▶ _What to produce_: The answer must consist of every line in the records below that contains the string "field".

▶ _Material provided_:
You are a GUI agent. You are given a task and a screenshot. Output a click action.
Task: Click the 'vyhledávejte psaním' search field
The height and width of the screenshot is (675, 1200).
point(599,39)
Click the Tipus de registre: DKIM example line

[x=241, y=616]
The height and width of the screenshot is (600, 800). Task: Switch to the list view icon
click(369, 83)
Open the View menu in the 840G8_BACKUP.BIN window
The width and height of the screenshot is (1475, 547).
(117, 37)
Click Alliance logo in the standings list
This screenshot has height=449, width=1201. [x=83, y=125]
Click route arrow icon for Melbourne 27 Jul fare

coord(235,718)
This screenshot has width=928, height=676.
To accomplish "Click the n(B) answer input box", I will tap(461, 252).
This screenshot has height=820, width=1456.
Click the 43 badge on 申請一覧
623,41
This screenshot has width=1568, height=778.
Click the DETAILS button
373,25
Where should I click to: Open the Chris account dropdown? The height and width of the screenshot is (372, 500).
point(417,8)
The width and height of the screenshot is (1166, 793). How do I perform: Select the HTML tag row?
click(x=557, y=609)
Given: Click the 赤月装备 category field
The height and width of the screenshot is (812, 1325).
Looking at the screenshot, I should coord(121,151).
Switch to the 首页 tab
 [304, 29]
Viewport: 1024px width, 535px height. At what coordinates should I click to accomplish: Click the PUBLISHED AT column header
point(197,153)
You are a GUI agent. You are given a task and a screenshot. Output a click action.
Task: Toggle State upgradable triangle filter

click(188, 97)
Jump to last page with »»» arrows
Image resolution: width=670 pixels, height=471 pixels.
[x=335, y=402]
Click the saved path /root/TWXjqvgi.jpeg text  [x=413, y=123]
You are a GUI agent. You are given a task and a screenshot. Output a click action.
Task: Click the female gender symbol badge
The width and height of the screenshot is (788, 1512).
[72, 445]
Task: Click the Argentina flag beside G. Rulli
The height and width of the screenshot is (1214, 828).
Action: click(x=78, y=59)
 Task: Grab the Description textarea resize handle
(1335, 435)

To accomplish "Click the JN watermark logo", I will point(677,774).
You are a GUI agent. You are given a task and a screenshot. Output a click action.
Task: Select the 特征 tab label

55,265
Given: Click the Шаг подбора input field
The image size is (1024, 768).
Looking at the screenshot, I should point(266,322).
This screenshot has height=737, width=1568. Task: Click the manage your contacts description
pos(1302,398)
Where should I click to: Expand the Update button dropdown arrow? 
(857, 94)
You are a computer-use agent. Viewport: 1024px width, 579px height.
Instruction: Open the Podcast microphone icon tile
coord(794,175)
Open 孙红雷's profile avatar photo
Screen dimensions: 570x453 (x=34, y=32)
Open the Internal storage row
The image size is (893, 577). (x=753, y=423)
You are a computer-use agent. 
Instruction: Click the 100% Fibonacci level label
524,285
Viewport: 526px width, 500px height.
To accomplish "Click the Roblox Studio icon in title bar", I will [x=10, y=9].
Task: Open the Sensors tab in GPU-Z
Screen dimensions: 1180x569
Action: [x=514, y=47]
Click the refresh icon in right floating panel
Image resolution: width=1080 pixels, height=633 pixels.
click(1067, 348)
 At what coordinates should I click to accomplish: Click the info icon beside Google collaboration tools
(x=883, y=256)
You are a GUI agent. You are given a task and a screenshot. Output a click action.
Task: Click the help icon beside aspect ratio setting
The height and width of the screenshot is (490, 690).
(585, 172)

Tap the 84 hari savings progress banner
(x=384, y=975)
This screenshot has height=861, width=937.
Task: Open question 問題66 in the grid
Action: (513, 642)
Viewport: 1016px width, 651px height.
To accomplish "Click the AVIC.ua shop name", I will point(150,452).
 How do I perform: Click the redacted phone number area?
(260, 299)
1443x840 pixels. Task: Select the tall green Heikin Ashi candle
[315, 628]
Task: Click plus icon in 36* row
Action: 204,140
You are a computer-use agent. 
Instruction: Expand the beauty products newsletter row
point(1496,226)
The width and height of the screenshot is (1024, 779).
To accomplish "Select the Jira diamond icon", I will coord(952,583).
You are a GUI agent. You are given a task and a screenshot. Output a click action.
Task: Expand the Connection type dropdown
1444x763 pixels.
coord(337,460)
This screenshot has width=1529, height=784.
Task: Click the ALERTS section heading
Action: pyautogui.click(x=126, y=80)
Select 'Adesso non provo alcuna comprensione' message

▶ _Finished exercise_:
Task: Click the 'vyhledávejte psaním' search field
Given: Click the 赤月装备 category field
Given: Click the Шаг подбора input field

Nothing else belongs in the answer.